The first effort to pick up the SOG team was by a South Vietnamese Air Force H-34, escorted by a US Army UH-1B “Huey” gunship. The North Vietnamese held their fire as the two helicopters approached.

The Huey went in first and hosed down the surrounding area with rockets and guns. The enemy guns were silent until the H-34 pulled into position above the hillside and a sudden fusillade blew him out of the sky. The Huey attacked again, and again the ground fire stopped. The Huey pilot decided to try the rescue himself, and his helicopter was promptly shot down as well.

The NVA battalion could have made short work of the beleaguered patrol, but chose instead to wait for more aircraft to be drawn into the flak trap, which was still baited.

The second rescue force got there around midnight. There were two Air Force HH-3E “Jolly Green Giant” helicopters from Da Nang, an Air Force C-130 flare ship, and three Army helicopter gunships.

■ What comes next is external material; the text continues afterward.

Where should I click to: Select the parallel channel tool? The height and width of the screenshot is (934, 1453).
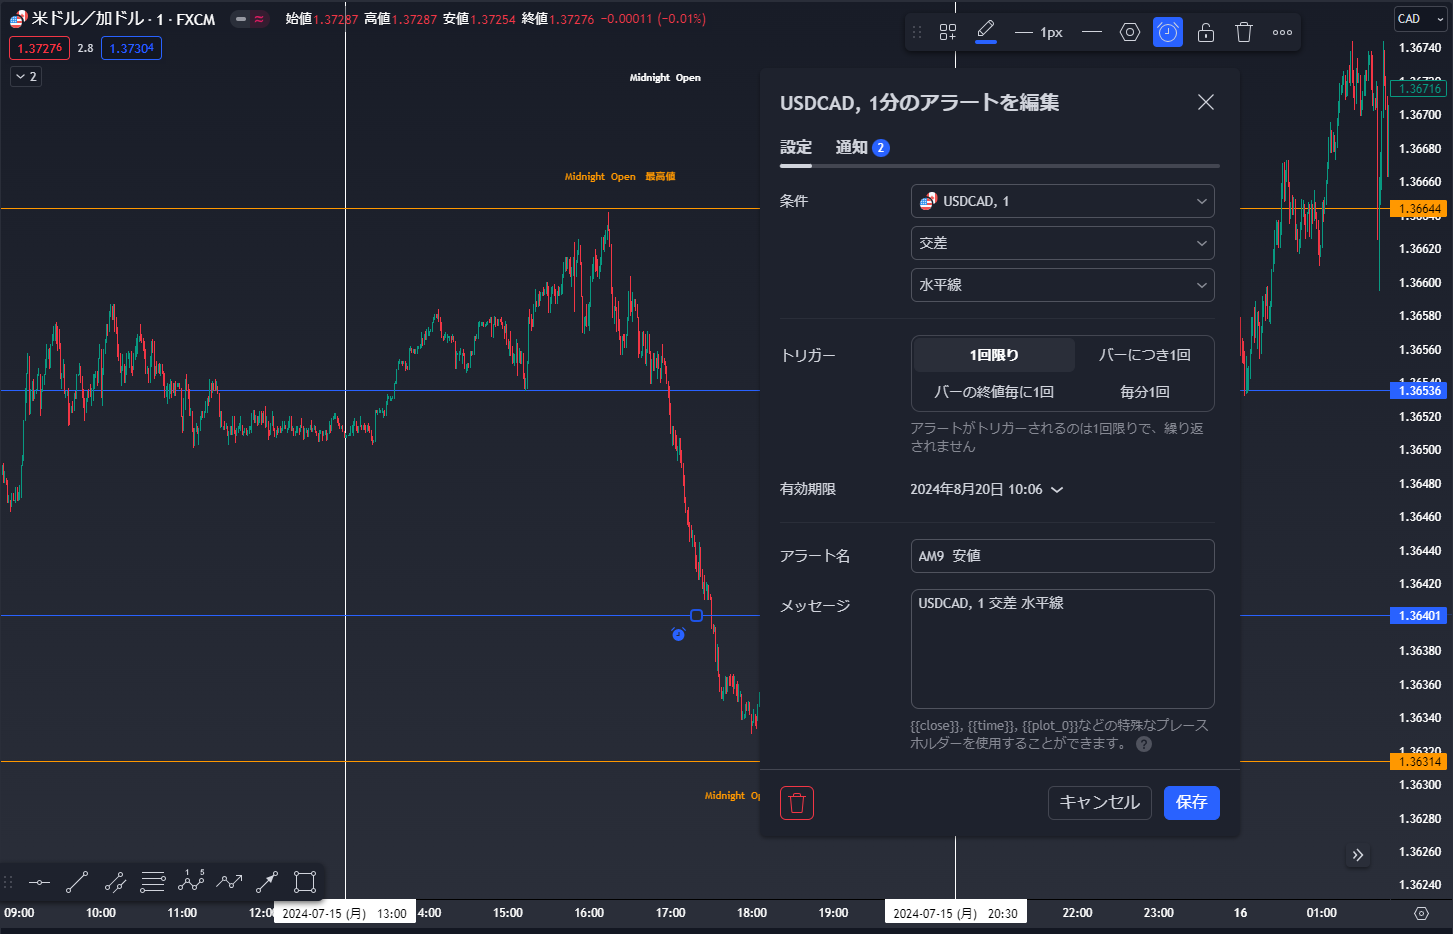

Flares from the C-130 lit up the whole area and the Hueys pounded the enemy positions with their rockets and guns. The first HH-3E, call sign Jolly Green 29, maneuvered into position on the slope and picked up two American soldiers and three South Vietnamese. However, enemy fire from a nearby ridge took its toll and Jolly Green 29 pulled away leaking fuel and hydraulic fluid and headed for an emergency landing at Khe Sanh, the closest airstrip.

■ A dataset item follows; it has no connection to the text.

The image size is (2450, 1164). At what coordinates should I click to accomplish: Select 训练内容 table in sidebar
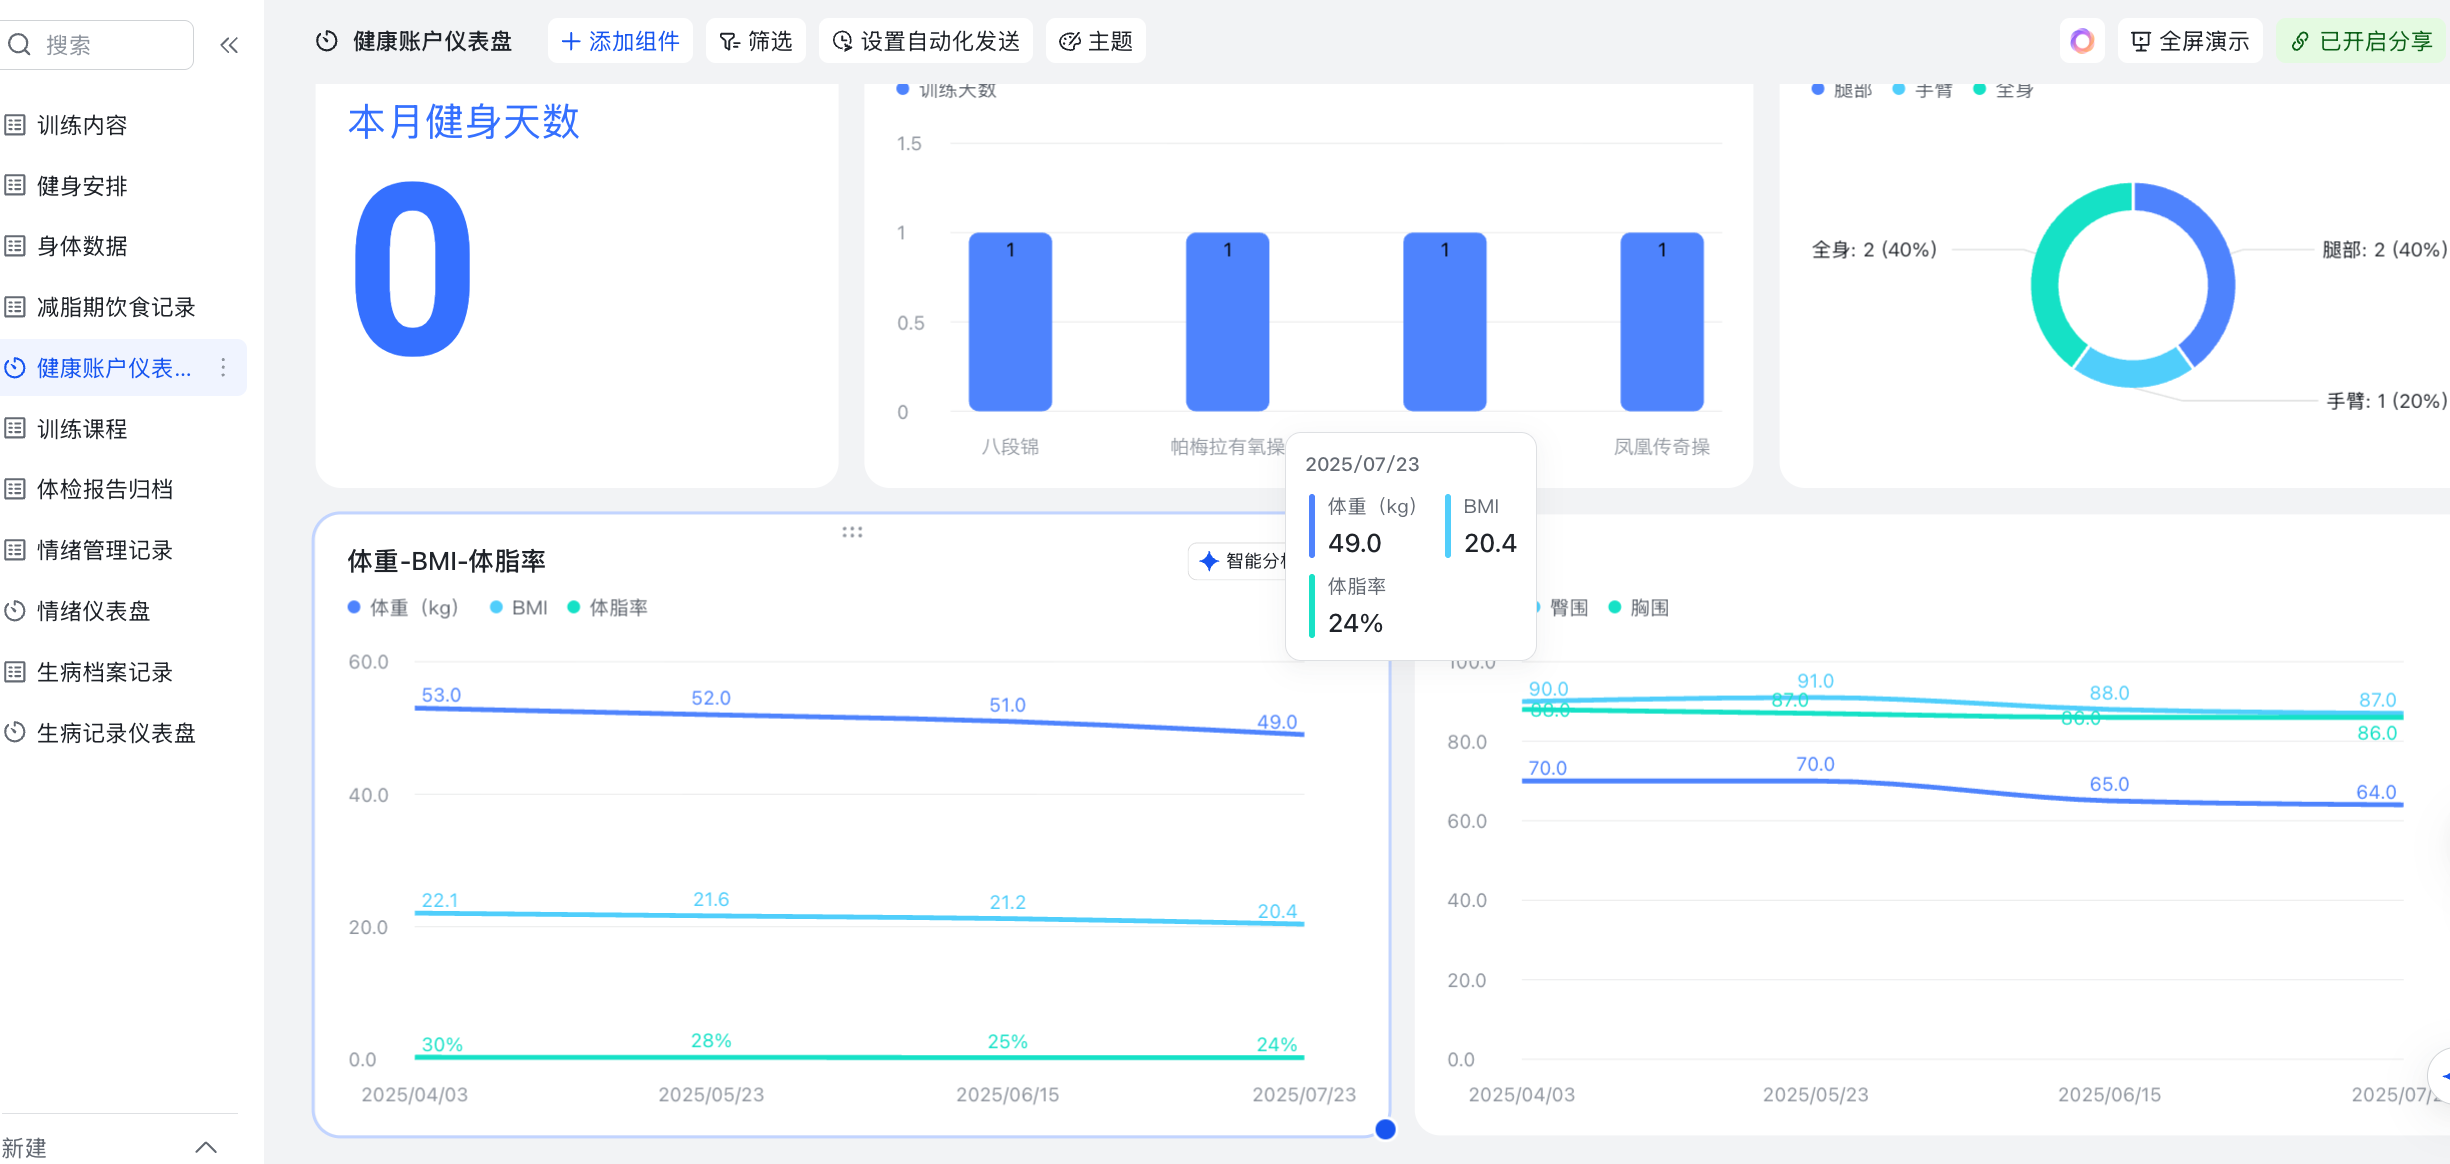82,125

The pilot of Jolly Green 29 advised the second helicopter, Jolly Green 26, to pull out. The ground fire on the mountainside was intense, and the enemy guns were too numerous for the Hueys to suppress. The Rescue Center agreed and told Jolly Green 26 to return to Da Nang although there were more survivors left on the ground.

The pilot of Jolly Green 26, Capt. Gerald O. Young, didn’t like that order. He talked it over with his crew and they all wanted to stay. Expressing the sentiments of them all, the copilot, Capt. Ralph W. Brower, said that “we’re airborne and hot to trot.” Young appealed the order to return and the Rescue Center authorized them to see what they could do.

Young, 37, had a lot of flying experience behind him. He had dropped out of high school and joined the Navy in 1947. In the Navy, he obtained a General Educational Development diploma and got a private pilot’s license. After a break in service, he again joined the Navy. In 1956, he moved over to the Air Force, where he earned his commission through the Aviation Cadets, went to flight training, and became a helicopter pilot. In August 1967, he was assigned to the 37th Aerospace Rescue and Recovery Squadron at Da Nang Air Base in South Vietnam. On Nov. 9, Young was on his 60th combat mission.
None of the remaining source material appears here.